Razifard, Hamid; Rosman, Aaron J.; Tucker, Gordon C.; Les, Donald H. (2017). Data from: Systematics of the cosmopolitan aquatic genus Elatine [Dataset]. Dryad.


The cosmopolitan genus Elatine (Elatinaceae) includes about 25 aquatic species of mostly diminutive aquatic plants, whose relationships have not been evaluated using a phylogenetic approach. The taxonomic study of this group has been complicated by the small stature of the plants, their minute reproductive structures, and their cosmopolitan distribution. Consequently, much uncertainty exists with respect to species delimitations, their geographical distributions, and interspecific relationships.

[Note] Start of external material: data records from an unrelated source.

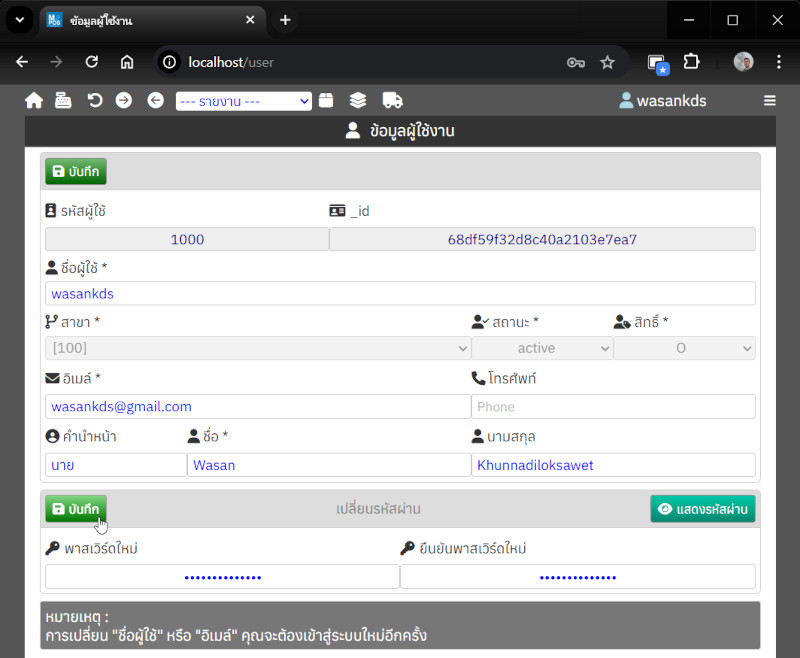
Task: Expand the สถานะ status dropdown showing active
Action: point(542,348)
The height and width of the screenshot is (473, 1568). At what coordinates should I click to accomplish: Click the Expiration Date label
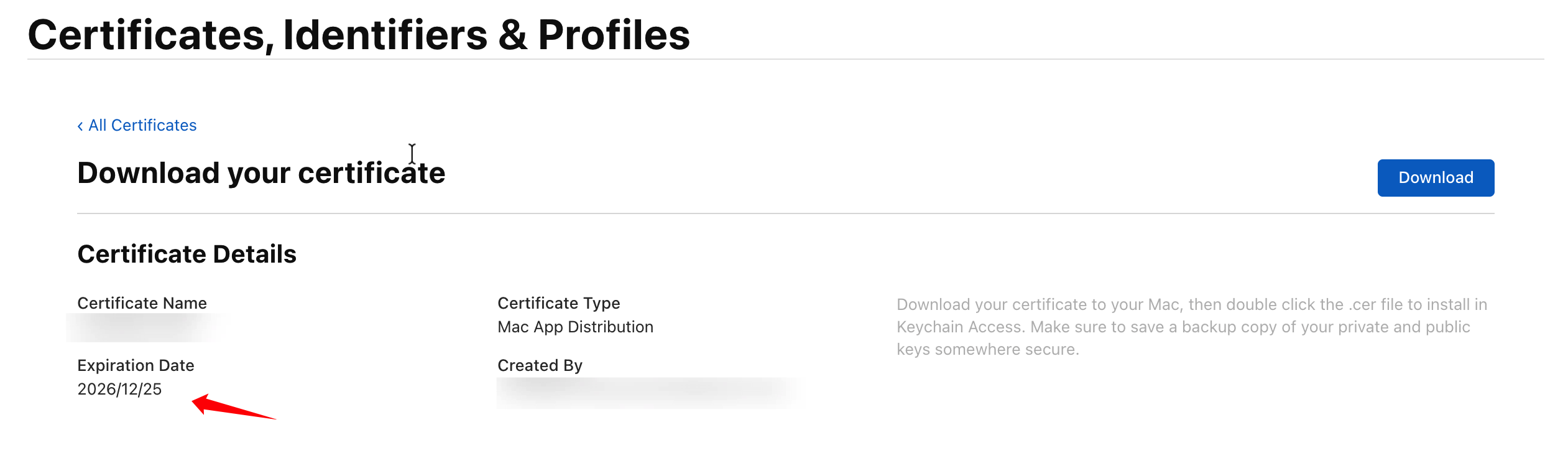pyautogui.click(x=136, y=365)
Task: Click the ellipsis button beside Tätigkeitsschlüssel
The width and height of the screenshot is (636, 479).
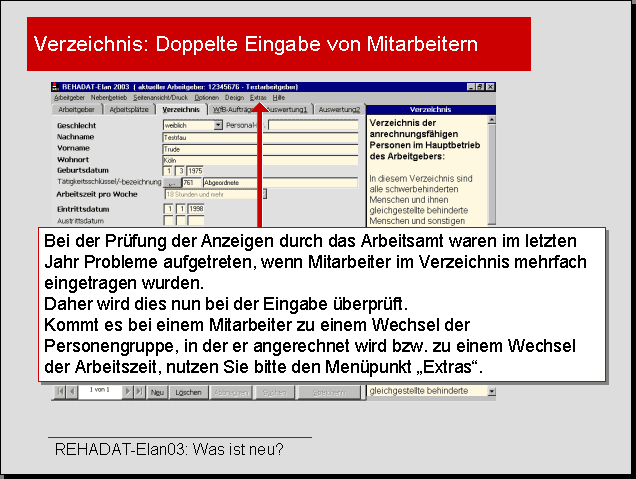Action: (171, 183)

To clarify the infrageneric classification of Elatine and to provide insights on interspecific relationships within the genus, we conducted a phylogenetic study of nearly all (24) of the currently recognized species using both morphological and molecular data. The tree topology obtained based on morphological data (including vegetative and reproductive characters) was less-resolved than the trees based on molecular data, derived from either nuclear (ITS) or two plastid regions (matK/trnK and rbcL). However, the tree topology obtained from combined morphological and molecular data was well resolved and placed the morphologically distinctive E. alsinastrum as the sister group of the remaining species, which fell within two major clades: a clade of 4-merous-flowered species and a clade of 3-merous species, within which was embedded a subclade of 2-merous species. Although a number of topological differences occurred between the ITS and plastid tree topologies, significant incongruence was observed only for the placements of E. americana and E. hexandra, possibly resulting from reticulate evolution. Bergia, the sister genus of Elatine, comprises larger species, which often are mostly helophytic but never truly aquatic. Ancestral state reconstructions based on the ITS tree indicated that a morphological reduction series (in stature and floral merosity) exists among Elatine species, which is best explained as a consequence of adaptation to their aquatic life. These phylogenetic analyses also have helped to clarify the infrageneric classification of the genus and to provide a better understanding of the natural and nonindigenous distributions of the species. The new monotypic section Elatine sect. Cymifera, including E. brochonii, is described.